気まぐれヒーロー2




『タマ、おいで』



こそばゆくなるような、甘く優しい声がした。


見渡す限り、緑の波がうねる大草原。
彼は両手を広げて微笑みながら、私を待っている。



『ジローさん!!』



私は走った。全力で、彼のもとへ。

大好きで、大好きでたまらない彼のもとへ、満面の笑みで駆け寄る。

あと少し。手を伸ばせば届く。

そう、もうちょっと……もうちょっと……!!



「ジローしゃああん──……あだっ」



本当に触れられそうなところまで来た、その時。

ドンっという衝撃と共に、視界が真っ暗になった。


……あれ?背中がゴツゴツしてる

それに、やたらと全身が痛い。
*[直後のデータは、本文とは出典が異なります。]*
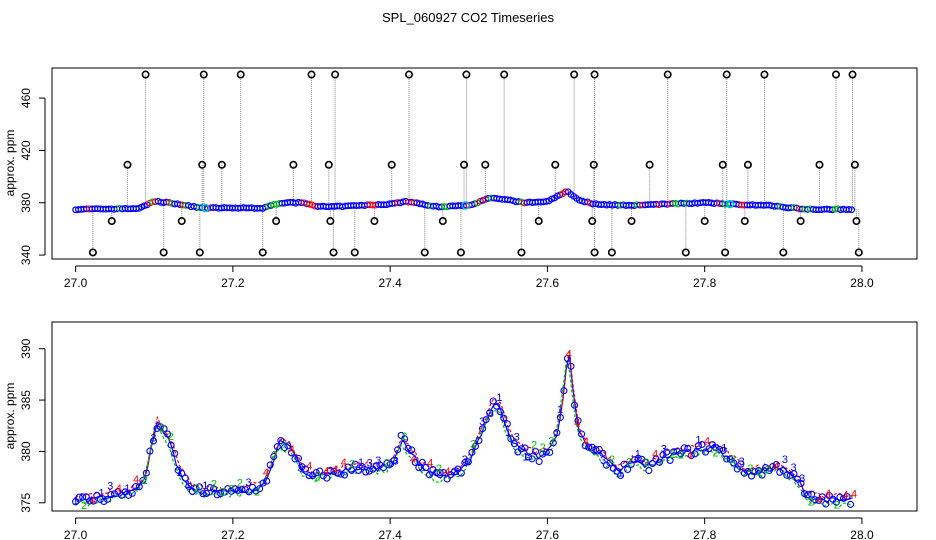 This screenshot has height=540, width=936. I want to click on x-tick-label: 27.6, so click(548, 534).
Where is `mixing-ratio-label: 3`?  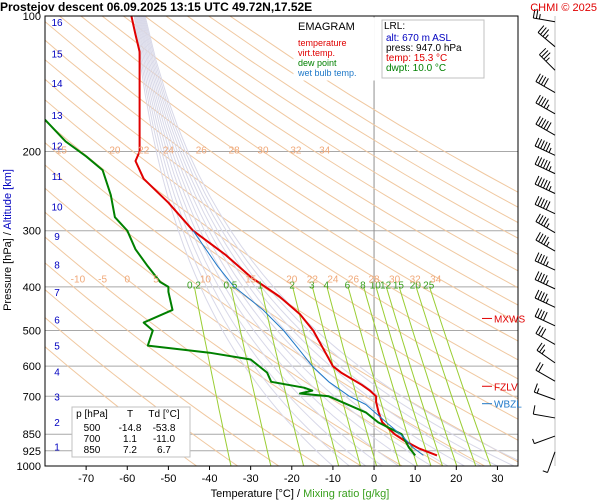
mixing-ratio-label: 3 is located at coordinates (312, 286).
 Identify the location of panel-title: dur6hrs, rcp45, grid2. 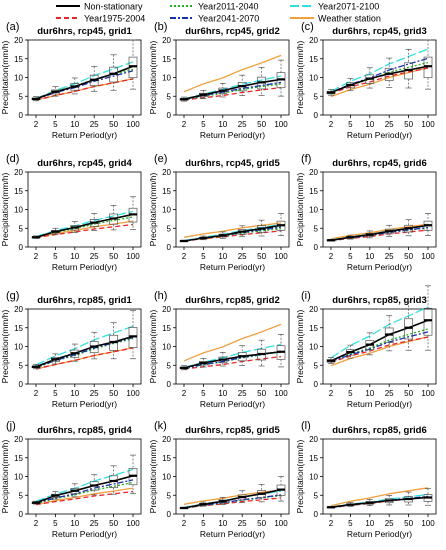
(232, 32).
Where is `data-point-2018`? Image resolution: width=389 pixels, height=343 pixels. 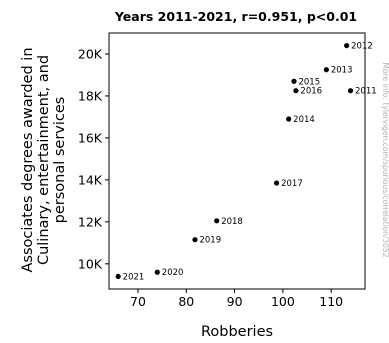 data-point-2018 is located at coordinates (216, 220).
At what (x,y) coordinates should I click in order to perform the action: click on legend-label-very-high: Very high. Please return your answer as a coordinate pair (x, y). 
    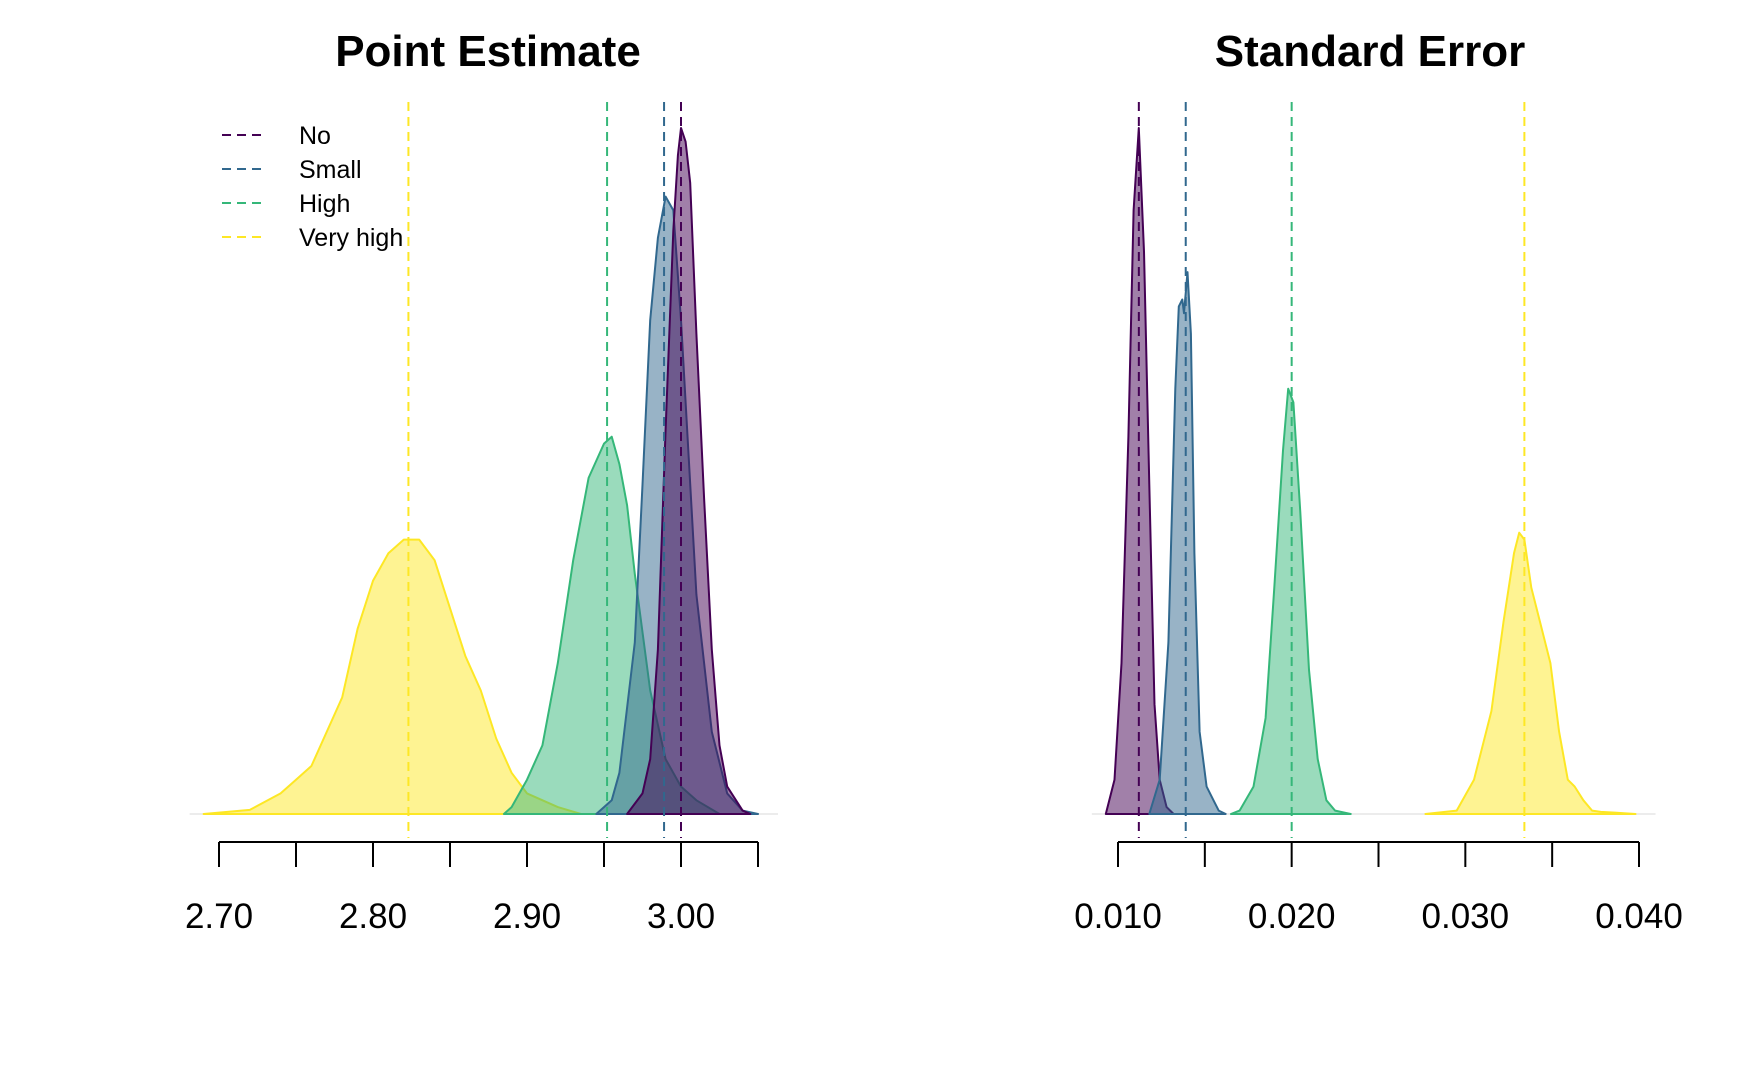
    Looking at the image, I should click on (351, 238).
なんで?


「じろーしゃん……?」


ぼんやりした意識が、だんだん浮上していく。


まぶたを上げると、朝の光が容赦なく目に突き刺さった。
思わず目を閉じて、もう一度そっと開く。

視界に飛び込んできたのは、見慣れた天井、勉強机、クローゼット、クマのぬいぐるみ、壁に掛かった制服。

……私の部屋だ。


「はあ……夢か~」


ちぇっ。せっかくジローさんに、イイコイイコしてもらえるとこだったのに。

甘々な夢の余韻をぶち壊されたことにブツブツ文句を言いながら、清々しい朝を迎えた。

昨日は色んな事があった。

悲しい涙を流したけれど、最後は笑顔になれた。


“またな”


その言葉をおまじないみたいに、何度も胸の奥で繰り返す。

夢じゃないんだ。

この世界で、ジローさんに会える。


そう思うだけで胸が弾んで、早く学校に行きたくてたまらなかった。

鼻歌まじりで、ふわふわ気分のまま階段を下りる。

朝ご飯食べて、顔洗って、歯磨いて、用意して行こう。

……なのに、一階に下りると、リビングが妙に騒がしかった。


変だ。いつもと雰囲気が違う。
お母さんとお父さんだけのはずなのに、どうしてこんなに賑やかなんだ。

ケンカでもしてるの?

いや、そんなわけない。
お父さんがお母さんに逆らえるはずがない。ケンカにすらならないに決まってる。

妙な胸騒ぎがした。
嫌な予感がする。しかも、当たりそうで怖い。


私は息を潜め、そーっとリビングのドアを開けた。

一体何が起こってるのか、中の様子を慎重に窺う。